In a 1941 lecture in New York City, the Jewish scholar Leo Strauss reflected on his experience as a university student in his native Germany in the 1920s as a way to introduce his American audience to the contrast between what he called “closed” and “open societies.” (Four years later, Karl Popper, another German-speaking philosopher of Jewish extraction, would popularize these terms.) Matthew Rose writes:
Strauss’s portrait of his classmates was unsparing, but not disdainful. Strauss described young men full of vehement certainty about what they rejected, but inarticulate and unreflective about what they affirmed. “The prospect of a pacified planet, without rulers and ruled,” he observed, “was positively horrifying to [them].” Strauss lamented that their passions found no outlet other than the crudest propaganda. Unable to understand or express themselves in any other way—Strauss noted that they had largely rejected Christian belief—they gave voice to savage forms of group identity. The mark of barbarism, Strauss explained, was the belief that truth and justice should be defined in terms of ethnic or racial membership.

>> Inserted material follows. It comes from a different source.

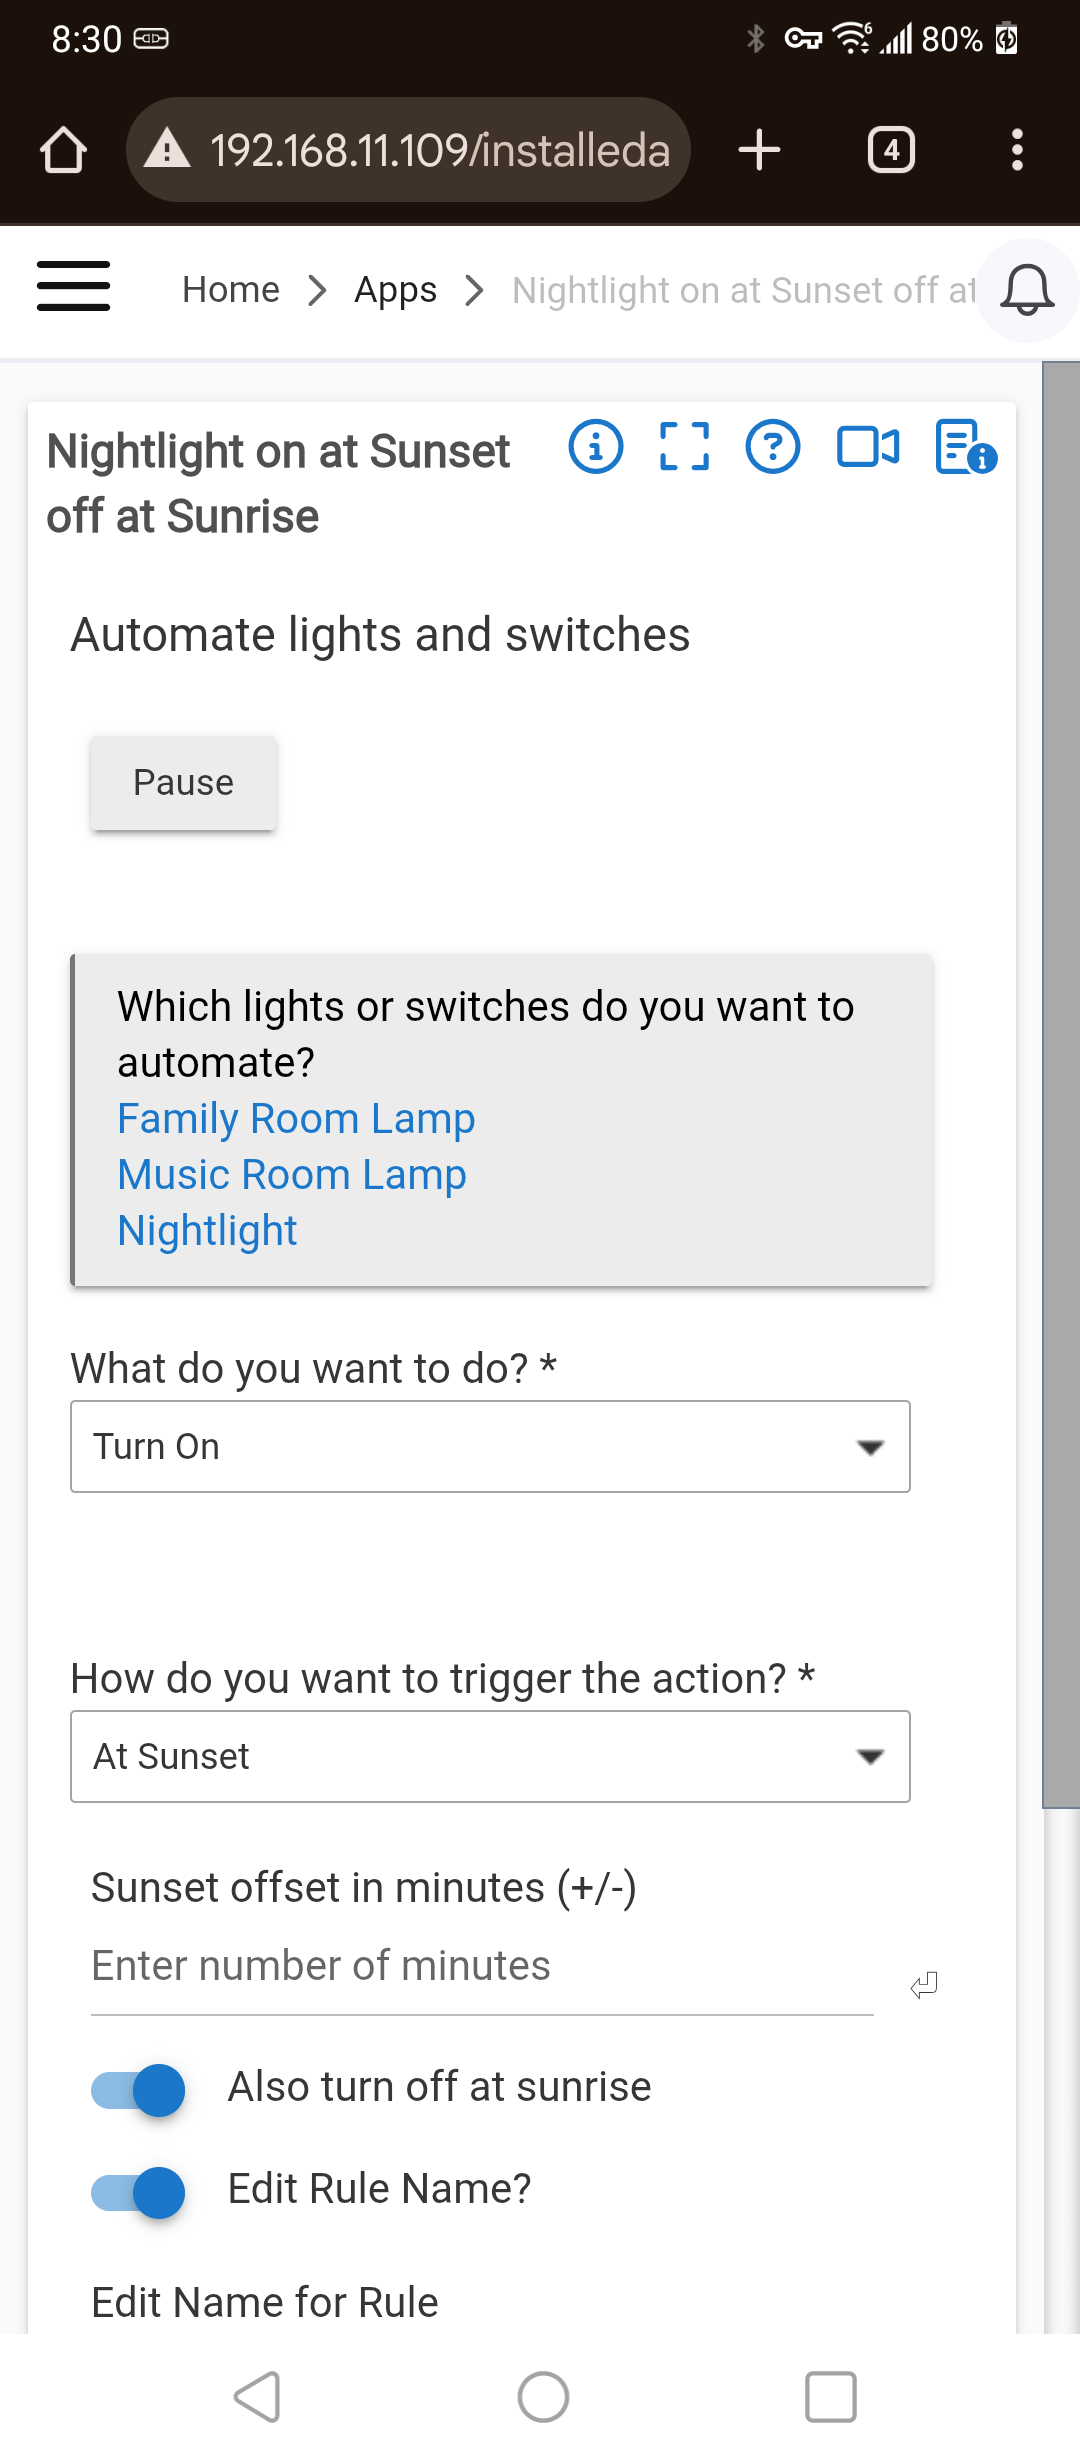The height and width of the screenshot is (2460, 1080).
Task: Open browser three-dot overflow menu
Action: [1017, 150]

As Rose goes on to explain, Strauss hoped his American listeners would appreciate the appeal of such a rejection of liberal democratic values, and thus become better equipped to oppose it. But to do so, they would first have to understand liberalism’s weaknesses:
Strauss didn’t wish to turn his students into sophisticated enemies of liberalism. His goal was to turn them into virtuous defenders of democracy. But to become true patrons of the open society, they needed qualities of character that could be developed only through a proper appreciation of traditional society. The open society was right to order its common life through the exercise of reason and the arts of civility. But the closed society was also right about some important things. It acknowledged our need to be loyal to a particular people, to inherit a cultural tradition, to admire inequalities of achievement, to reverence the authority of the past, and to experience self-transcendence through self-sacrifice. It acknowledged as well the importance of a leadership class whose decisions expose them to special risk rather than shielding them from it.
As Strauss observed, these are permanent truths, not atavisms, no matter how unpalatable they are to the progressive-minded. A society that cannot affirm them invites catastrophe, no less than does a society that cannot question them.